-- Start of GIVEN RECORDS --

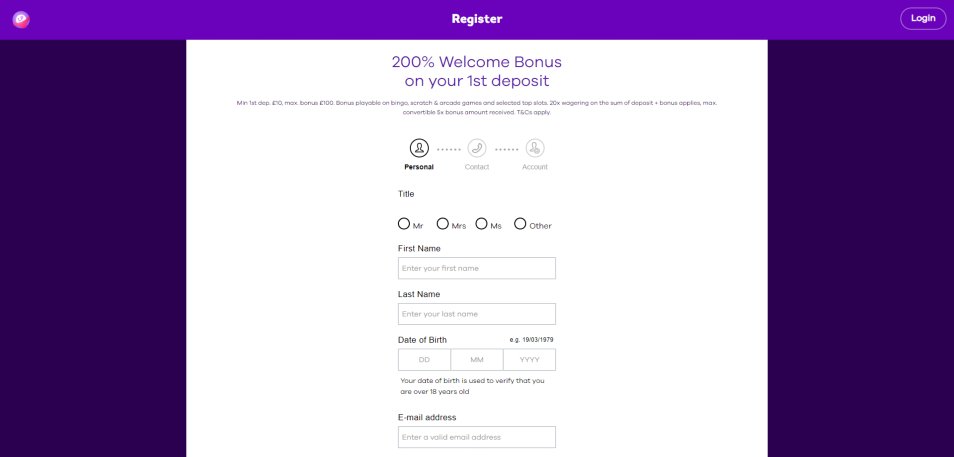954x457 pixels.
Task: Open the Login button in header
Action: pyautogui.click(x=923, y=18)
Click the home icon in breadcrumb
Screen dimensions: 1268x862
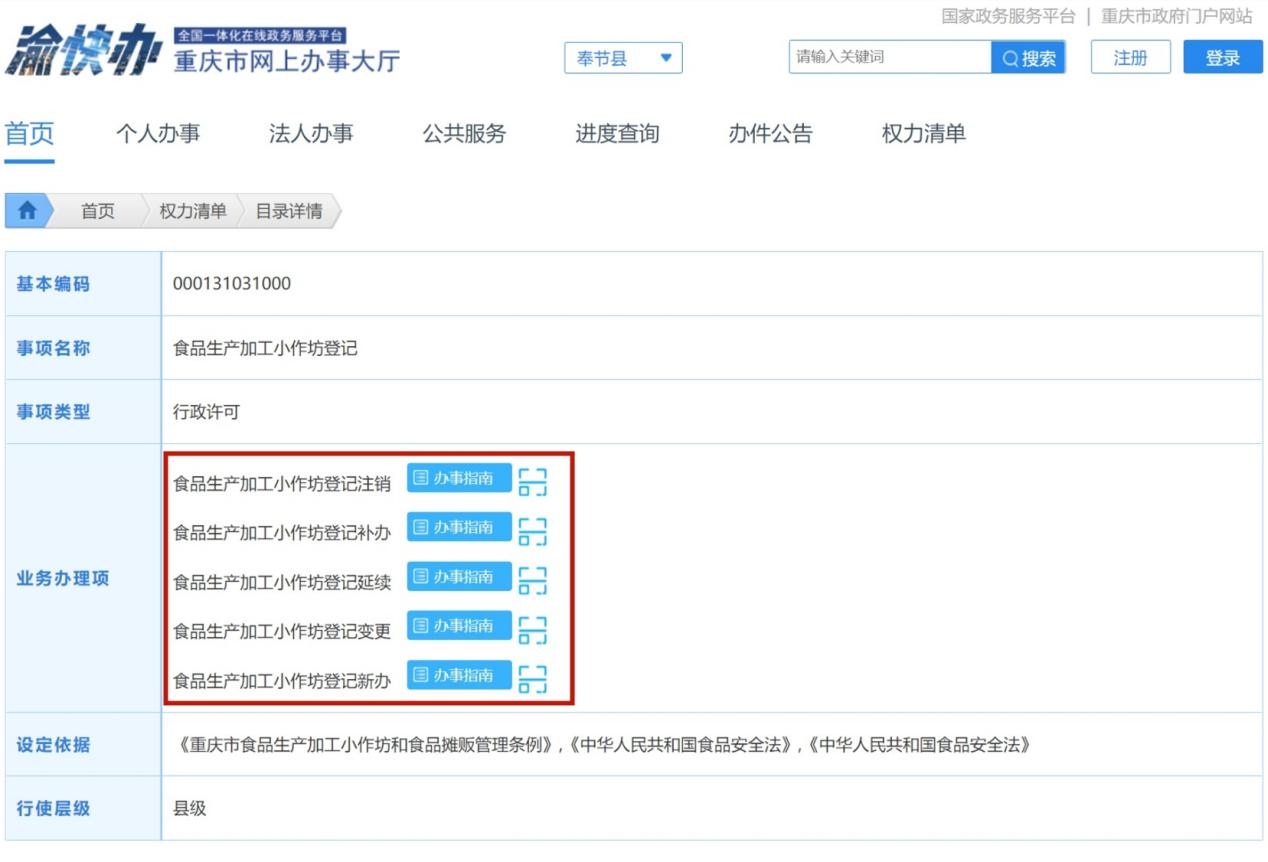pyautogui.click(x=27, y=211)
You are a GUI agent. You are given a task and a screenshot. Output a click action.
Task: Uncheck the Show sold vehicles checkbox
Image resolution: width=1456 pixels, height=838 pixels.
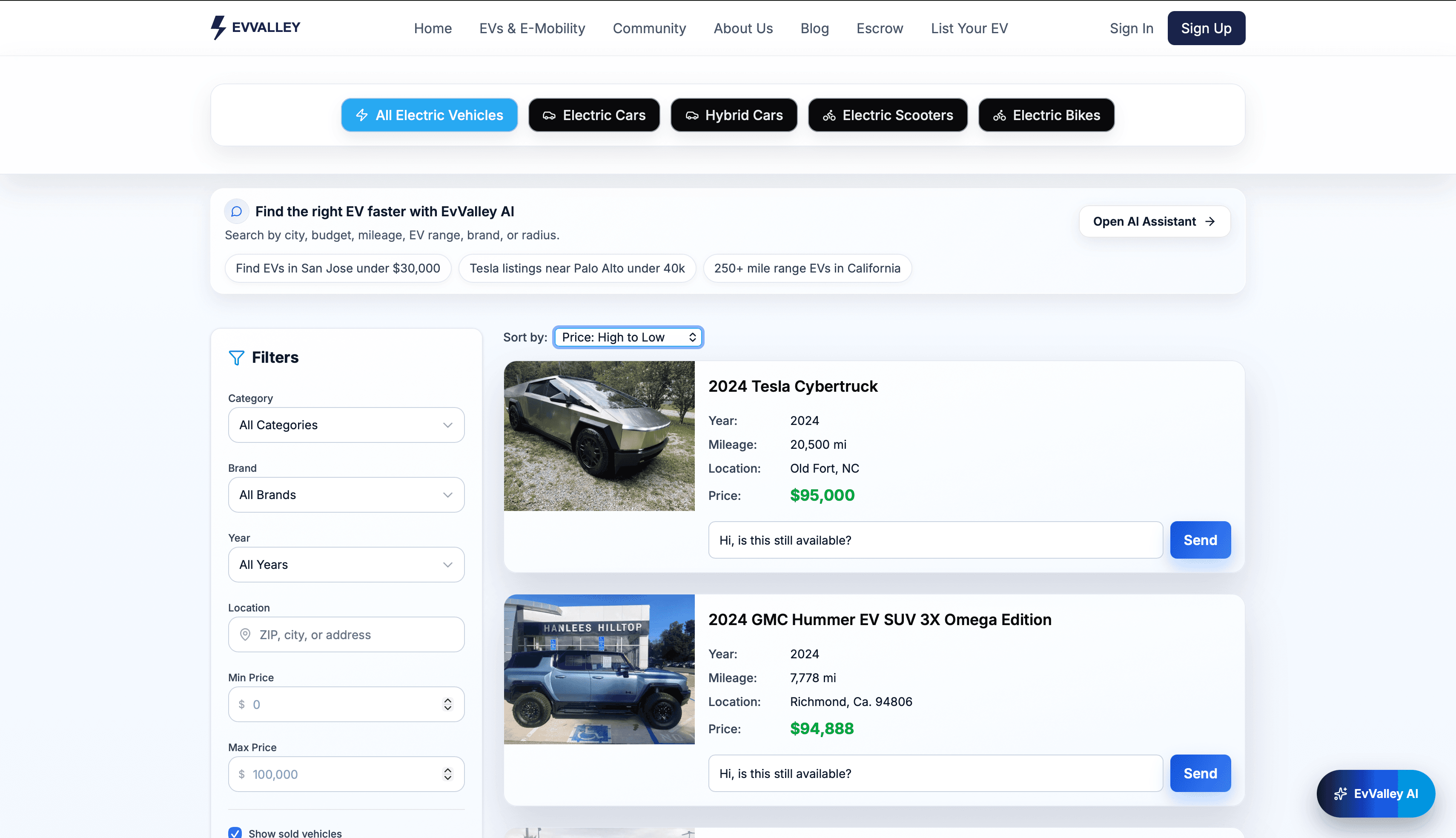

-- End of GIVEN RECORDS --

## TO DO
Reproduce every line of the records above word for word, leaving out the pictures.

## THE REPLY
954x457 pixels.
Task: Open the Login button in header
Action: pyautogui.click(x=923, y=18)
Click the home icon in breadcrumb
Screen dimensions: 1268x862
pyautogui.click(x=27, y=211)
You are a GUI agent. You are given a task and a screenshot. Output a click action.
Task: Uncheck the Show sold vehicles checkbox
Image resolution: width=1456 pixels, height=838 pixels.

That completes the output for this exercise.